Deus sempre será controverso, enquanto fôr criado à imagem e semelhança do homem, porquanto o homem é controverso. Com o devido respeito, permitam-me a seguinte questão, de um mero teólogo, na verdadeira acepção do termo. Quando Deus falou a Moisés "Dirás aos filhos de Israel: Todo o israelita ou estrangeiro, residente em Israel, que sacrificar o seu filho a Moloc, será punido com a morte. Será apedrejado pelo povo da sua terra" (Levítico, 20, 2:3), trata-se esta passagem bíblica de uma mentira? De uma interpretação da verdade? Pergunto isto porque encontro diversas contradições entre a Torá e o Novo Testamento. Sendo um verdadeiro, o outro será necessariamente uma «verdade mentirosa», usando a expressão do Padre Portocarrero.

Antônimo disse...

Hoje o capitão não bebeu rsrsrs muito boa essa!
De fato a Igreja é sempre acusada com base no preso por ter cão e preso por não ter.
Este Papa é muito equiparado à Madre Teresa mas infelizmente nunca é por aquilo que os distingue de todos nós, ou seja, só lhes destacam aquilo que soe a linguagem política.
Bem-aventurados os que forem insultados e perseguidos!

João Silveira disse...

Caro Anónimo, está a cometer um erro básico na interpretação das Escrituras que é tentar encontrar conflitos internos, como se não fizessem parte da mesma mensagem.
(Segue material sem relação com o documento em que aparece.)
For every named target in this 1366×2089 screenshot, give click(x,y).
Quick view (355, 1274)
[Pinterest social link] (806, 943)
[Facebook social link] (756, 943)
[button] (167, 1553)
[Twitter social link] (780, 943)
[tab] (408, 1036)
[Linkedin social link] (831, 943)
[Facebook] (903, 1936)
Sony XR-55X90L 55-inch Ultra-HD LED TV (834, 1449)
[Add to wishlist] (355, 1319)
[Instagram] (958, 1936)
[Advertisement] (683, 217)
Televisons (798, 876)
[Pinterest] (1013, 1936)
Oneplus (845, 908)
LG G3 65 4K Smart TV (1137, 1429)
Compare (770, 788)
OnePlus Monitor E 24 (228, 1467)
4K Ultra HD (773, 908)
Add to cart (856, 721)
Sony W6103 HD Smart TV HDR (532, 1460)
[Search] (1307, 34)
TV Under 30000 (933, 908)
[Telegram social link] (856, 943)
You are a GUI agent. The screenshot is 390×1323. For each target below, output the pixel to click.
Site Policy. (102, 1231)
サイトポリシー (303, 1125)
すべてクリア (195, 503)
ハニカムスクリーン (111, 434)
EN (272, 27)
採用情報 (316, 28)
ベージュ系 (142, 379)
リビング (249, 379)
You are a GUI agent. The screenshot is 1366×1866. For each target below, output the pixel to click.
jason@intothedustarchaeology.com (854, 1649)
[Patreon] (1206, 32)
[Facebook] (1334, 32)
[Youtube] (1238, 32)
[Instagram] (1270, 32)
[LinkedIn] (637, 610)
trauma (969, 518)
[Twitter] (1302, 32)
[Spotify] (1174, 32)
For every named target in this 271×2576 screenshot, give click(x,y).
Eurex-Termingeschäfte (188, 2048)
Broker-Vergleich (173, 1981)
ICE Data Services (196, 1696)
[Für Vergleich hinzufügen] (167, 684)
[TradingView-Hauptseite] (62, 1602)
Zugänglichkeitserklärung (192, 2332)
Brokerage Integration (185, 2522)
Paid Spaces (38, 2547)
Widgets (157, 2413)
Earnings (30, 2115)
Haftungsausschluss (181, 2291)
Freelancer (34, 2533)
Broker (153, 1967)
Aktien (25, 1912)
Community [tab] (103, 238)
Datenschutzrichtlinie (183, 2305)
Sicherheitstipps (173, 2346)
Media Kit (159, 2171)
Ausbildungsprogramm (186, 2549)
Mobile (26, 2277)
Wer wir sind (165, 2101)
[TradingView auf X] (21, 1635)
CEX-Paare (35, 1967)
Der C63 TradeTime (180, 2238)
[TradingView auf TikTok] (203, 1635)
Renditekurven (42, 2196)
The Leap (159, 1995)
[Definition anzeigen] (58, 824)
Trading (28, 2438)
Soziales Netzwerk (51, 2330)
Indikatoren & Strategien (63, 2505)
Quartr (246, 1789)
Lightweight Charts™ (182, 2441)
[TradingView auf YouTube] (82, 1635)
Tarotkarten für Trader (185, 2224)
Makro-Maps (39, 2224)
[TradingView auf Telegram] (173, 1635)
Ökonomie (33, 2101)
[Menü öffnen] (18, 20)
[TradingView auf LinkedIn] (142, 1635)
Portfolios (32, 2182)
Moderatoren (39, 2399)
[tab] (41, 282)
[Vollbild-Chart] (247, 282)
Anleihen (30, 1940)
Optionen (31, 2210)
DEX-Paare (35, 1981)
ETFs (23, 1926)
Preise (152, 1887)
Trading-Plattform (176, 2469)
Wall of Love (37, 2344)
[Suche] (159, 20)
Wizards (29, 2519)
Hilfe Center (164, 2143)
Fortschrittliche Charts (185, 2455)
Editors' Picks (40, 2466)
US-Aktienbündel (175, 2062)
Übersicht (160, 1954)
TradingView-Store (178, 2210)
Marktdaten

A Bíblia ou é lida à luz de Deus que Se fez homem, viveu como nós, foi morto da maneira mais selvagem para nos salvar e depois resuscitou ou não se percebe nada.

Anónimo disse...

Muito inspirador Sr. Pe. Gonçalo Portocarrero. E é subretudo de também as suas Homilias.

Anónimo disse...

Muito inspirador Sr. Pe. Gonçalo Portocarrero. E é subertudo de elogiar também as suas Homilias.